The S&P 500, as the name implies, includes 500 major American companies from a diverse selection of markets and industries. Meanwhile, the Dow Jones is all about the heavy hitters, as it incorporates data from the 30 biggest companies in the U.S. today. Finally, the Nasdaq includes a much wider swath of companies, incorporating around 3,000 different businesses. For the most part, the Nasdaq is more technology-focused than the Dow Jones or the S&P 500.
If you have more specific investment goals, you might be interested in one of the lesser-known indexes. Let’s briefly walk through what some of these smaller market indexes have to offer.
The Nasdaq 100 cuts the Nasdaq’s roughly 3,000 companies down to the 100 biggest companies. This index is typically even more laser-focused on the tech sector than the broader Nasdaq index, as the Nasdaq 100 does not include any financial firms.
The Russell 2,000 focuses on small businesses. Because small-cap companies are often far more volatile than bigger businesses, there can be some significant fluctuations in a Russell 2,000 fixed indexed annuity. However, these stocks often outpace the growth of large-cap companies over the course of many years. If you still have plenty of time before retirement, indexing your annuity on the Russell 2,000 is an intriguing prospect.The Russell 3,000 adds the 1,000 largest American companies to the foundation of the Russell 2,000. This provides investors exposure to a wider swath of the overall market, while also typically generating steadier (if lower upside) returns.
The S&P 500 is only one part of the broader S&P 1500. The two lesser-known portions of the S&P 1500 are.
The S&P MidCap 400 includes only mid-sized companies, which are roughly defined as those with market caps somewhere in the range of $1.5 billion to $7 billion. The S&P MidCap 400 provides investors with lower volatility than a small-cap index but more long-term growth potential than you’ll typically find with big businesses.
The S&P SmallCap 600 is exactly what it sounds like: an index that tracks 600 small businesses. This index is quite similar to the Russell 2,000, although the S&P SmallCap 600 is much less popular.
In addition, you can split the S&P 500 itself into two smaller indexes:
The S&P 500 Value Index is mostly focused on legacy businesses in traditional market sectors, like banking stocks and oil and gas companies. This index provides a low upside, but it also has a relatively high floor.
The S&P 500 Growth Index is a bit harder to define, as there is no one set type of company that’s included. For the most part, the companies in the S&P 500 Growth Index have strong sales data and high earnings.
There are quite a few different stock market indexes that you can index your annuity from. However, the vast majority of fixed indexed annuities issued today are indexed on the S&P 500, while most others are on the Nasdaq or the Dow Jones. Although, the lesser-known indexes we discussed aren’t nearly as popular for annuities, they all have some characteristics that make them worth considering for investors with specific goals and targets in mind.
Overall, when purchasing a fixed indexed annuity, it’s important to keep in mind that there are other crucial decisions to be made other than which market index you choose.
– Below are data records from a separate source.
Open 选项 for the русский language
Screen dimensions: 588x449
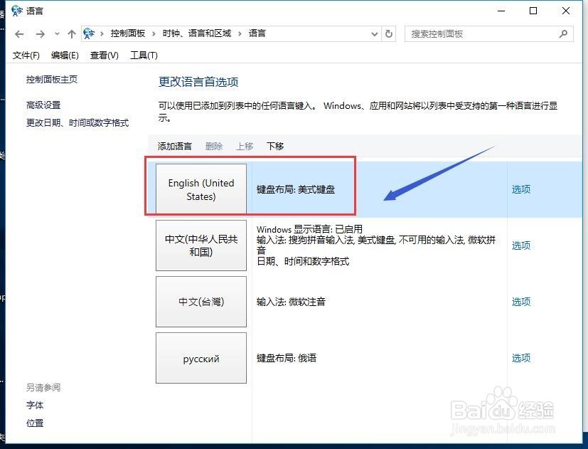click(520, 358)
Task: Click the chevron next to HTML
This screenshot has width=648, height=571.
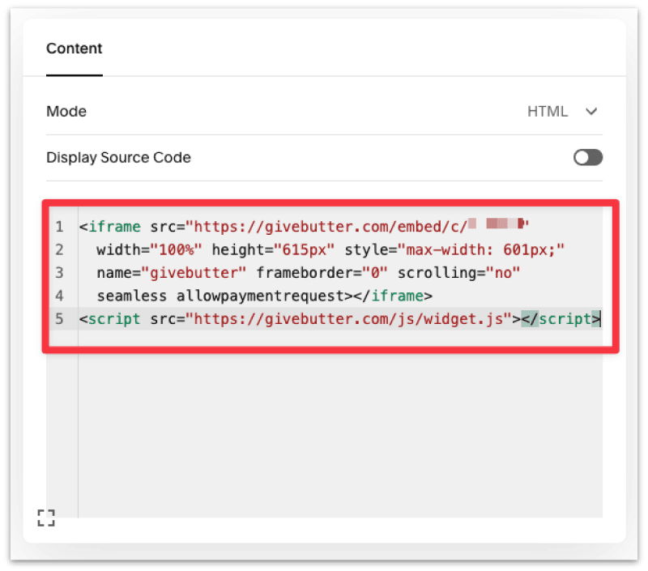Action: (x=591, y=112)
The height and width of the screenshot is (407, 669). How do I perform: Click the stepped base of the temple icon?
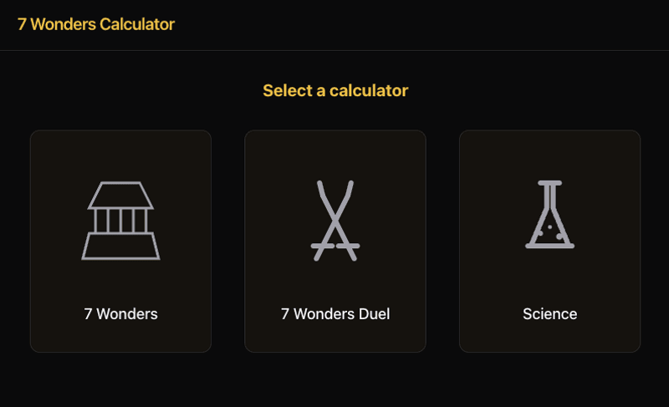(x=120, y=246)
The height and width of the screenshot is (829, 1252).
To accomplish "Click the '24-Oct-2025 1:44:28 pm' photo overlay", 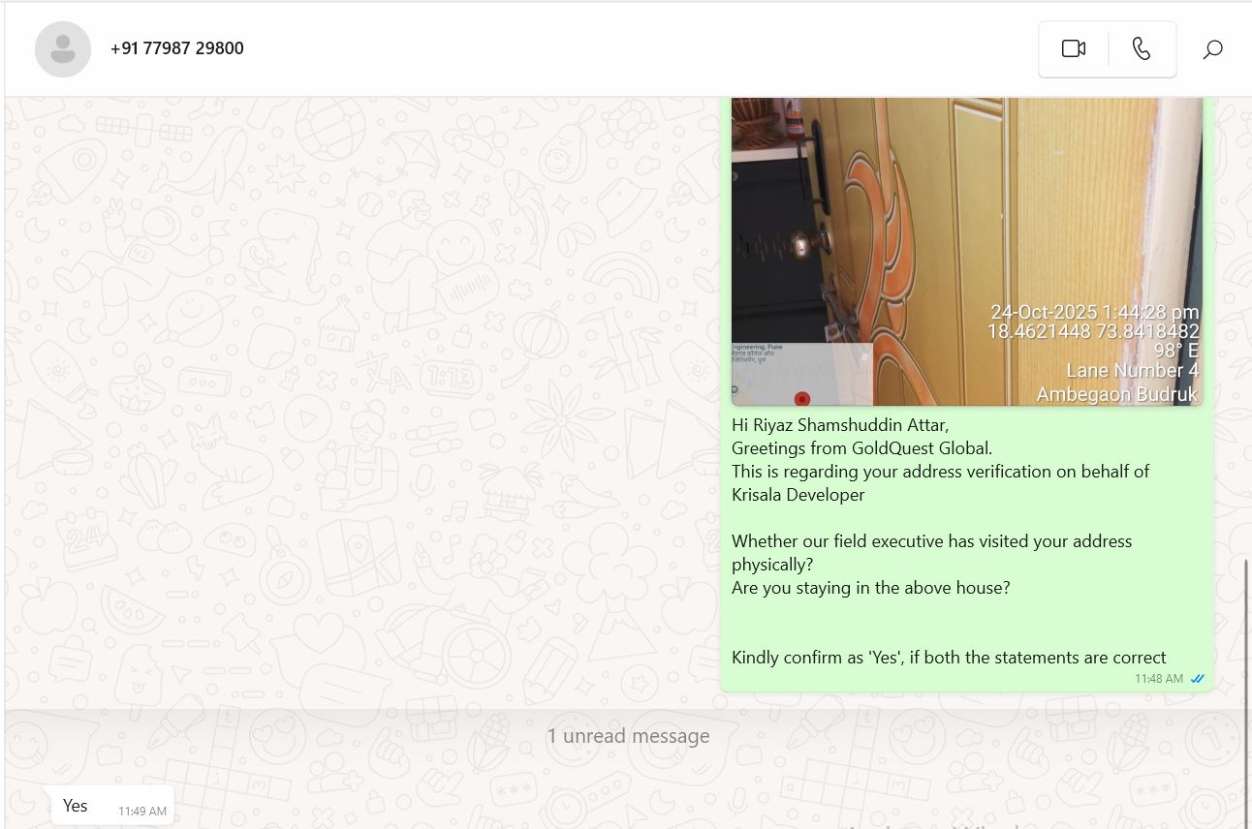I will 1094,313.
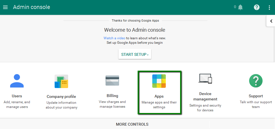The height and width of the screenshot is (129, 275).
Task: Open the hamburger main menu
Action: click(5, 7)
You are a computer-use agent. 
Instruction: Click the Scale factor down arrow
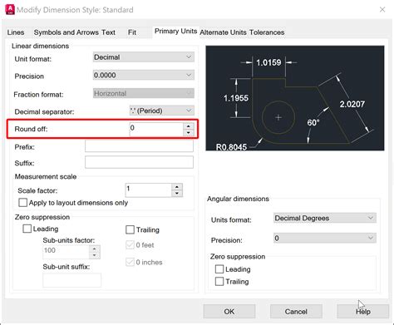click(177, 193)
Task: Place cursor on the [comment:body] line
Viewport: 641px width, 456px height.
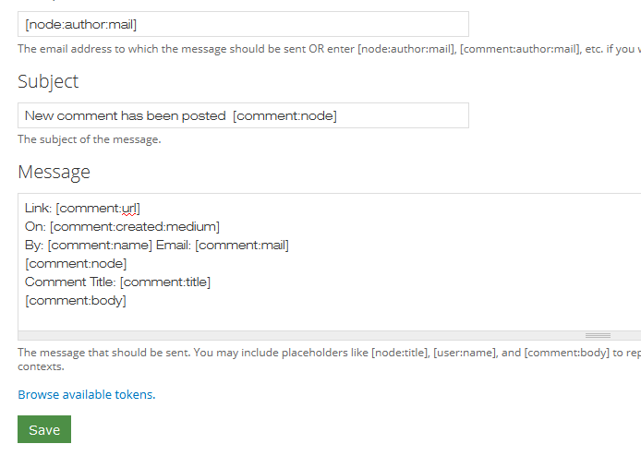Action: pyautogui.click(x=76, y=301)
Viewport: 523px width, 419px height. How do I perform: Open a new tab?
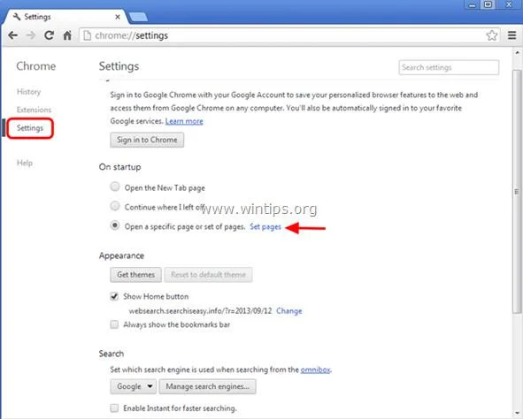[138, 17]
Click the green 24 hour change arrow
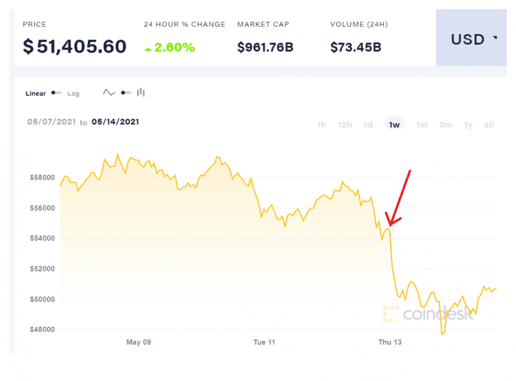 coord(148,49)
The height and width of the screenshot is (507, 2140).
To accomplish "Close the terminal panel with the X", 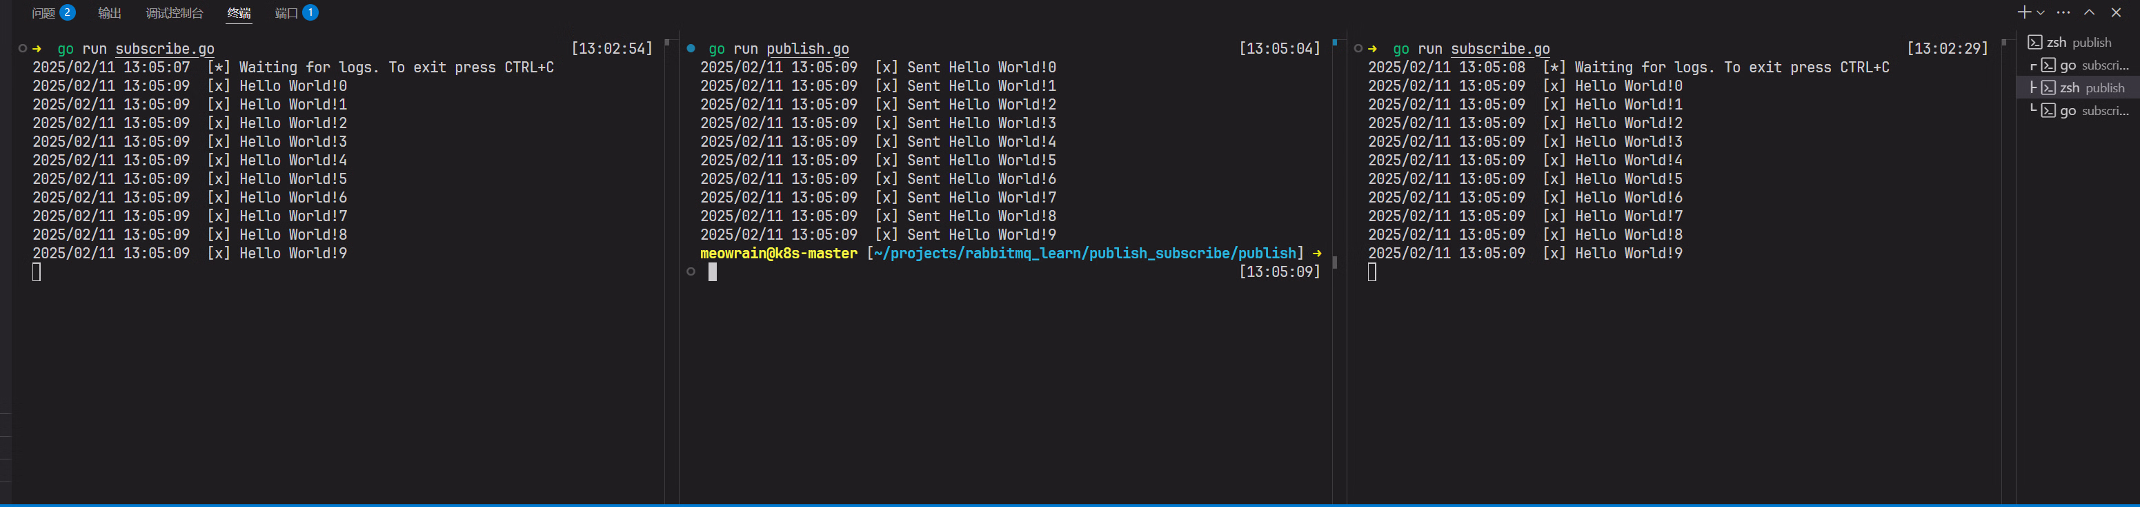I will click(2116, 12).
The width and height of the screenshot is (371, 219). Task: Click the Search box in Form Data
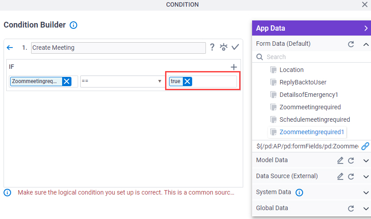tap(312, 57)
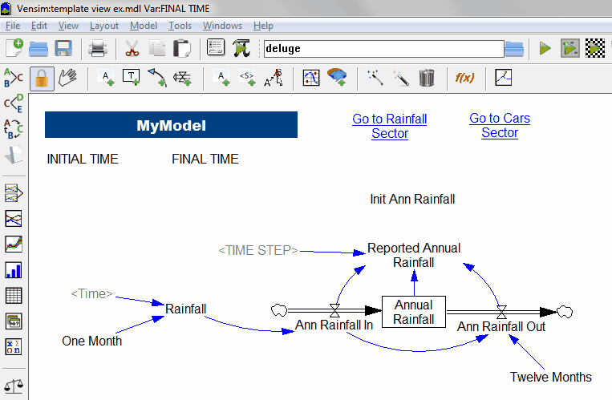Image resolution: width=612 pixels, height=400 pixels.
Task: Choose the Box Variable (level) tool
Action: coord(131,78)
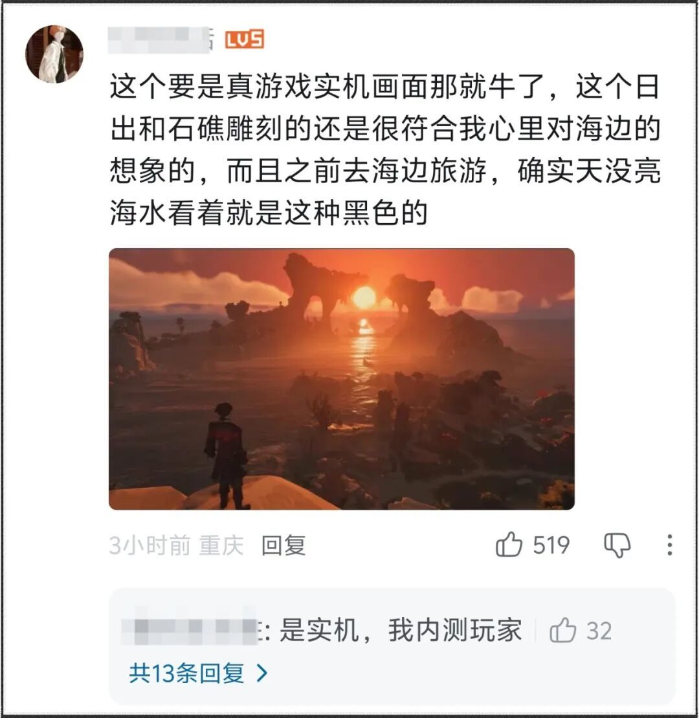Tap the 重庆 location label

click(x=221, y=545)
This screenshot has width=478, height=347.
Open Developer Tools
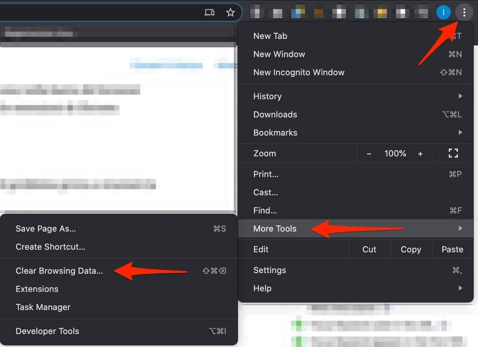(x=47, y=331)
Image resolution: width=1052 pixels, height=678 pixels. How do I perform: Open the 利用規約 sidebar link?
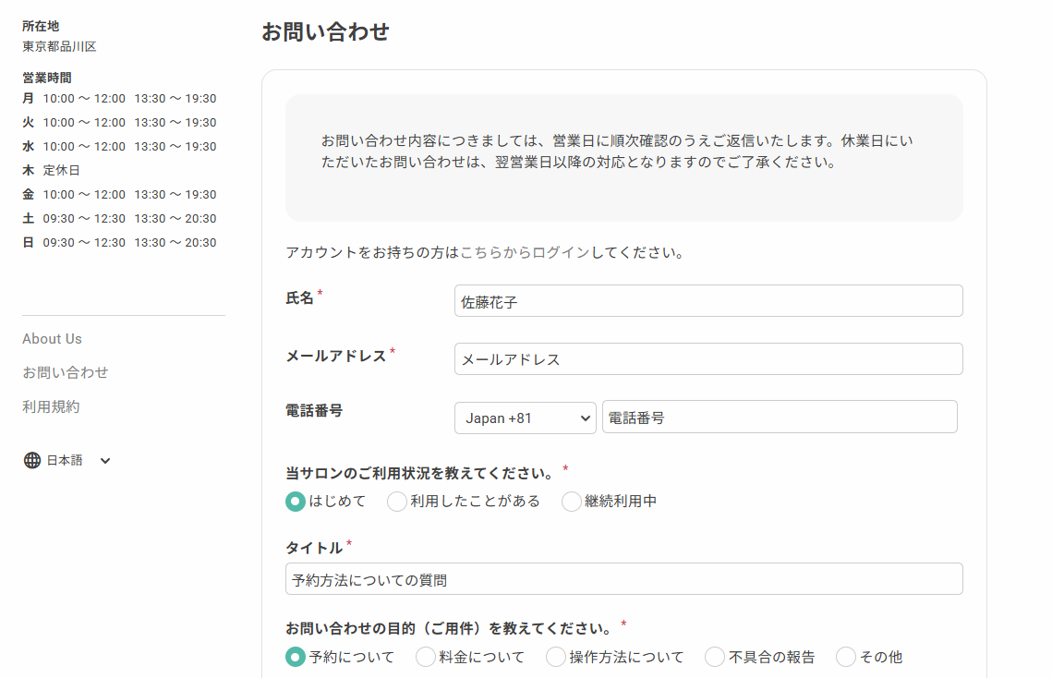coord(51,406)
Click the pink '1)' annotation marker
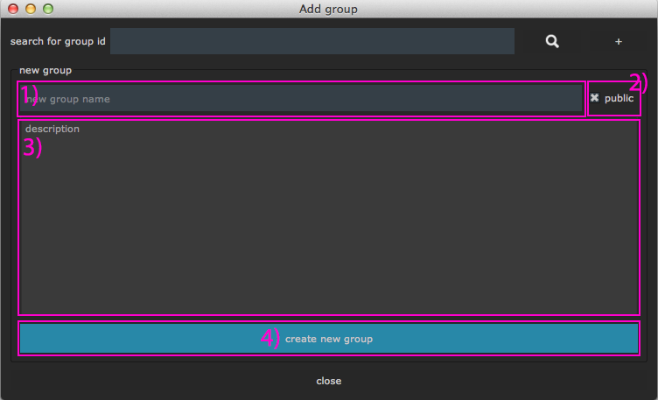658x400 pixels. (29, 94)
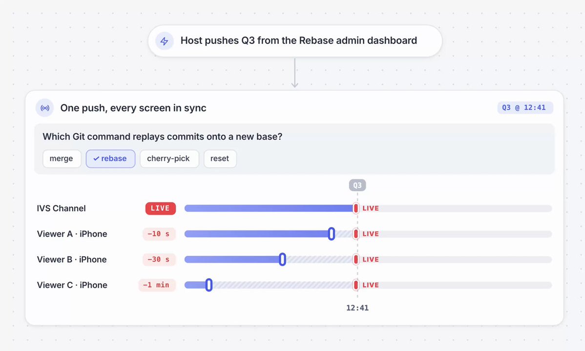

The value of a fixed indexed annuity relies greatly on its cap, participation, or spread rates. In fact, these factors can affect the total value of your annuity even more than the market index.
If you have further questions, you should direct them to your independent insurance agent. In general though, if you’re looking for a fixed indexed annuity with strong growth potential and reasonably low risks, indexing your annuity on the S&P 500 is always a solid decision. After all, there’s a reason it’s the most popular option.